Exercise goal: Entries follow. Give back exactly the lines starting at the one containing "Instruction: Show the" and ending at the one containing "Viewport: 513px width, 553px height.", and no other lines.

====== Data for this task

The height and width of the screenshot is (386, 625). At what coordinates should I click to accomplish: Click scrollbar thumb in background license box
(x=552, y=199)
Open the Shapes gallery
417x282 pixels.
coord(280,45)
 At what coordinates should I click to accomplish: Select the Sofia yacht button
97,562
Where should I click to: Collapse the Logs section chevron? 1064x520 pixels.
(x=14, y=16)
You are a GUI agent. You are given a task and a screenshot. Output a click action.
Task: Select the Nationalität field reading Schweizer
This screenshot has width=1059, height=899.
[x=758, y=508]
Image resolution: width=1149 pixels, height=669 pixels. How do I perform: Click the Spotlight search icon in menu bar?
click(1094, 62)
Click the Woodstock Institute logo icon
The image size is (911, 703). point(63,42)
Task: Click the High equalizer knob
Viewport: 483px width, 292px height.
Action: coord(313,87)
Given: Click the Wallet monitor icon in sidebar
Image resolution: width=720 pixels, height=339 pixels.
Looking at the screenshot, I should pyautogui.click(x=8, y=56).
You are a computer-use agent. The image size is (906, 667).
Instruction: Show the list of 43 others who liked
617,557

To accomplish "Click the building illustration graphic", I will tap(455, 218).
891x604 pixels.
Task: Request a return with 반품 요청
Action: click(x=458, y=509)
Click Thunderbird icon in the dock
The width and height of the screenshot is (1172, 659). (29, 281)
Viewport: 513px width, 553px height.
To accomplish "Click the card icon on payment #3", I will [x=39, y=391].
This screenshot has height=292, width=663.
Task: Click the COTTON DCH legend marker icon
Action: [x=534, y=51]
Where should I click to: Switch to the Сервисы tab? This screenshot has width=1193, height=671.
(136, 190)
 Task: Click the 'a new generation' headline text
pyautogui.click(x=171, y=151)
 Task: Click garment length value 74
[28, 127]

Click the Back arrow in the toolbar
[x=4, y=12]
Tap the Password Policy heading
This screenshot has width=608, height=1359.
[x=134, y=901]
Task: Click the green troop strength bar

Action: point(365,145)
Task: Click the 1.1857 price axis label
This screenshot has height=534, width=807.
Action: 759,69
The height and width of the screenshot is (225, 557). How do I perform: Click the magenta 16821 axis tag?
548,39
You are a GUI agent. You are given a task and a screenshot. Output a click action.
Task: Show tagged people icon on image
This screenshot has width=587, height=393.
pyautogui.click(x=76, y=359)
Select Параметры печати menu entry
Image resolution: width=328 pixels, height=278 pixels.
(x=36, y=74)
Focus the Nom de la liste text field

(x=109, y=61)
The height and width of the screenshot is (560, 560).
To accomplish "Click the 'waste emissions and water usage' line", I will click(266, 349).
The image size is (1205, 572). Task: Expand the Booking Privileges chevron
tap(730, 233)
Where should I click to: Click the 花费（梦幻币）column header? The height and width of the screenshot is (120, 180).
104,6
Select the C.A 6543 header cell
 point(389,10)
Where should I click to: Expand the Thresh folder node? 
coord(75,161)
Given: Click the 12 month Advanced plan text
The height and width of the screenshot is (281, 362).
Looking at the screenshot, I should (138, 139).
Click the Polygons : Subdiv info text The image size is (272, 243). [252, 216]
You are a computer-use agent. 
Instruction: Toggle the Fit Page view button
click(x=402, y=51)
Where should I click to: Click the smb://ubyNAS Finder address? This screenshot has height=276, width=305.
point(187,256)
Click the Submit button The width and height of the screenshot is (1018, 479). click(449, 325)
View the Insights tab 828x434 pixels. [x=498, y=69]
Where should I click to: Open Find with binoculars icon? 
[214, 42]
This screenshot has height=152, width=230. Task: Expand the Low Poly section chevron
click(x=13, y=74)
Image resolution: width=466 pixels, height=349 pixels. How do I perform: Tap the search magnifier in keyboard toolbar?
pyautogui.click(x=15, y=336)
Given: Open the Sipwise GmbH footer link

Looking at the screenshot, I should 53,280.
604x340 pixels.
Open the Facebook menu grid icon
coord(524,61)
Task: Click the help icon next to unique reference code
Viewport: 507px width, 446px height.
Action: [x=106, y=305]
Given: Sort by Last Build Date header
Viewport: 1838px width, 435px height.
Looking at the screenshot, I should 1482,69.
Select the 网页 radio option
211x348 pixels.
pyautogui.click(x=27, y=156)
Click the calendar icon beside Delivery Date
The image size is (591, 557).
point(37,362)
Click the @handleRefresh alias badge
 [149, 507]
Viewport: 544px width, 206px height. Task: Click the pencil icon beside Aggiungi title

============

Solution to this exercise:
Instruction: Show the list of 43 others who liked
617,557

To accomplish "Click the building illustration graphic", I will tap(455, 218).
891x604 pixels.
Task: Request a return with 반품 요청
Action: click(x=458, y=509)
Click Thunderbird icon in the dock
The width and height of the screenshot is (1172, 659). (29, 281)
Viewport: 513px width, 553px height.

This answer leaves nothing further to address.